Pesquisas comprovam que, nos primeiros anos de carreira dos professores há uma insatisfação em relação às práticas fora de sua área de formação. Este fator influencia na eficácia de suas aulas e aumenta-se a carga de trabalho, utilizada para a preparação de aulas para disciplinas que não dominam (Johnson et al., 2005).

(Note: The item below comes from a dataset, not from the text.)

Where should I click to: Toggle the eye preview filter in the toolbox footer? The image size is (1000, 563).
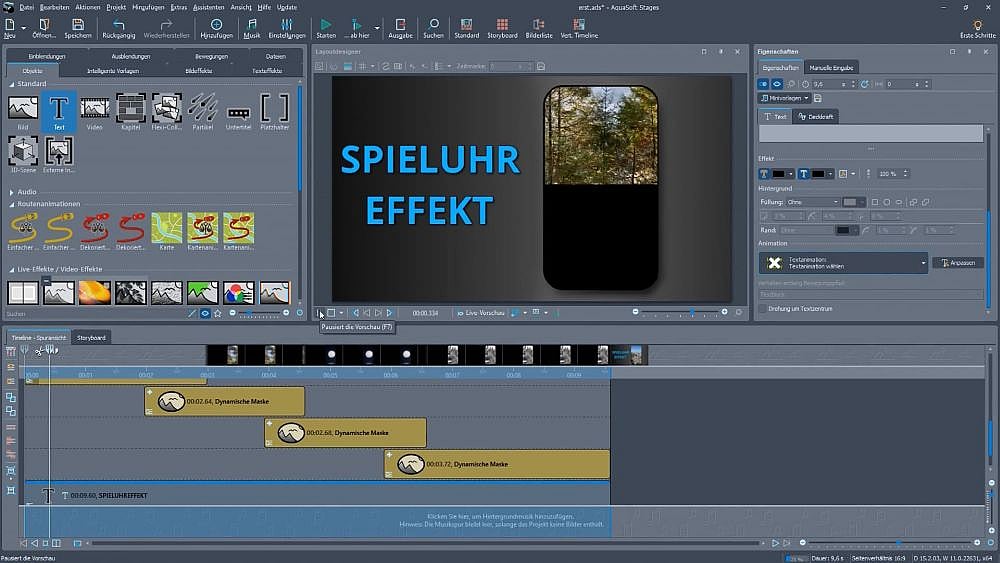pos(205,313)
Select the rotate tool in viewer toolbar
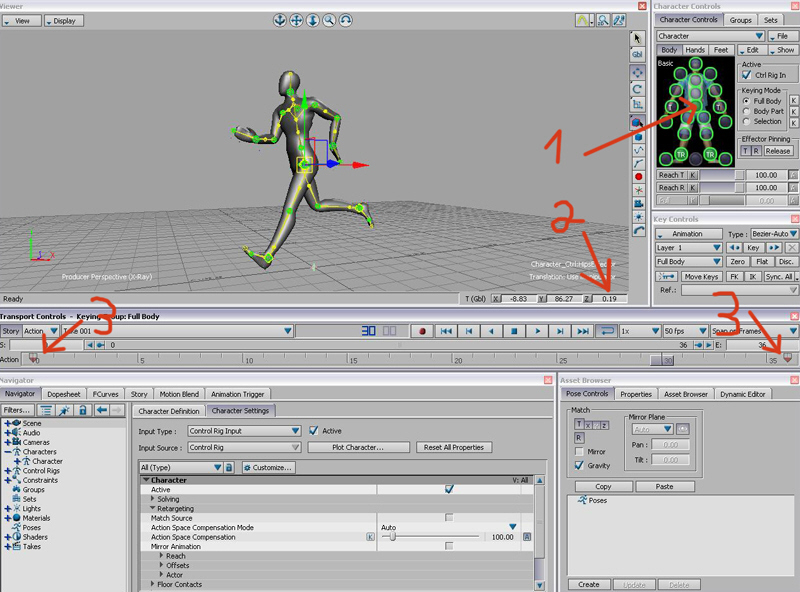800x592 pixels. click(637, 89)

6. Pesquisas a respeito da formação dos professores no Brasil
O PNE (Plano Nacional de Educação) determinou como meta, a formação específica de nível superior para professores da educação básica. O Inep criou o Indicador de Adequação da Formação Docente, que informa a relação entre a formação inicial dos professores de uma escola e as disciplinas que eles são direcionados a lecionar, denominando os profissionais em cinco grupos. Quando um professor leciona duas matérias diferentes para a mesma turma, contam-se duas “docências”:
Distribuição de docências segundo o nível de adequação da formação, Brasil, 2016.
GRUPO |
PROPORÇÃO |
1. Docências com formação superior de licenciatura (ou bacharelado com complementação pedagógica) na mesma área da disciplina que leciona |
60,4% |
2. Docências com formação superior de bacharelado (sem complementação pedagógica) na mesma área da disciplina que leciona |
3,1% |
3. Docências com formação superior de licenciatura (ou bacharelado com complementação pedagógica) em área diferente daquela que leciona |
23,5% |
4. Docências com formação superior não considerada nas categorias anteriores |
6,9% |
5. Docências sem formação superior |
6,1% |
Fonte: Inep
Segundo o site Nova Escola, “poucos pesquisadores examinaram o impacto de conhecimentos específicos dos professores no desempenho escolar.” Fernandes (2013) aponta que alunos designados a professores com maior nível de conhecimento específico possuem um desempenho melhor em Matemática e Língua Portuguesa. “Carmo et al. (2015), único estudo focado no Ensino Médio, concluem que haveria impacto positivo e significativo do indicador de adequação da formação do docente sobre o desempenho escolar. “
Os resultados da pesquisa apontam para a magnitude do problema em questão, além de alertar os envolvidos na educação. As práticas da profissional contemplada na pesquisa remetem a uma possível ligação entre a disciplina ministrada e a sua área de formação, ao qual é confirmada durante a entrevista. Observa-se também que a especialização da professora possui bases teóricas nada tradicionais, mas que, infelizmente não estavam sendo colocados totalmente em prática, já dito anteriormente.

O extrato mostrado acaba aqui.